### EXERCISE REQUIREMENTS:
Everything from the first line of the material below through the line containing "Task: Toggle the 保持原目录结构 option" is to be printed exactly, and nothing more.

:::::

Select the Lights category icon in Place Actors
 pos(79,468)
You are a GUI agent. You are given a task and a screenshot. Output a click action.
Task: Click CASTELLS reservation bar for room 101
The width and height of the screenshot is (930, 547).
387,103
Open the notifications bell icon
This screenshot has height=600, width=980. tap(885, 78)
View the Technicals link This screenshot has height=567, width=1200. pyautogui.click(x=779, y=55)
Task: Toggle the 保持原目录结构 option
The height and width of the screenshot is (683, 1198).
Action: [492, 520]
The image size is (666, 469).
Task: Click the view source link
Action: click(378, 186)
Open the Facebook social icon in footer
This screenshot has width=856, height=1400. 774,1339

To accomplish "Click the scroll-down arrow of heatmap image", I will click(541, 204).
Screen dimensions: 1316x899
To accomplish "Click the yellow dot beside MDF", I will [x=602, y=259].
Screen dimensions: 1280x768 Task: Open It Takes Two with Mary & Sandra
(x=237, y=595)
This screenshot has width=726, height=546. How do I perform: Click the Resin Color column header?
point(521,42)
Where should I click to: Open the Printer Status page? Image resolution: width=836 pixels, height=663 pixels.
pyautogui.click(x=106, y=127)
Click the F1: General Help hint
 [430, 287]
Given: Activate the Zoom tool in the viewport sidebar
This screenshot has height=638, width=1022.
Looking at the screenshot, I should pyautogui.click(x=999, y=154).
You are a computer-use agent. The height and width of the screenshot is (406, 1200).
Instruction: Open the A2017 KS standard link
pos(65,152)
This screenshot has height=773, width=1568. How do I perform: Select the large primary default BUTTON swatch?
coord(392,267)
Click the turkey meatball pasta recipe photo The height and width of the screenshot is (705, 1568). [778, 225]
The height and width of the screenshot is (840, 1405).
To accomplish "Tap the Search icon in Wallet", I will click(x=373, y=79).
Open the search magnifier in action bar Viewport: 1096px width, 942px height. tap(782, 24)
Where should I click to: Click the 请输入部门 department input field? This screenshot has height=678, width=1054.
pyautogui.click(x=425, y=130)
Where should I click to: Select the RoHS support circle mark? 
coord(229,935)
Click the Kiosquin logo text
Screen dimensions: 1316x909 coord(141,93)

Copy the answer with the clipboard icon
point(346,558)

:::::

### RESPONSE BELOW:
Select the Lights category icon in Place Actors
 pos(79,468)
You are a GUI agent. You are given a task and a screenshot. Output a click action.
Task: Click CASTELLS reservation bar for room 101
The width and height of the screenshot is (930, 547).
387,103
Open the notifications bell icon
This screenshot has height=600, width=980. tap(885, 78)
View the Technicals link This screenshot has height=567, width=1200. pyautogui.click(x=779, y=55)
Task: Toggle the 保持原目录结构 option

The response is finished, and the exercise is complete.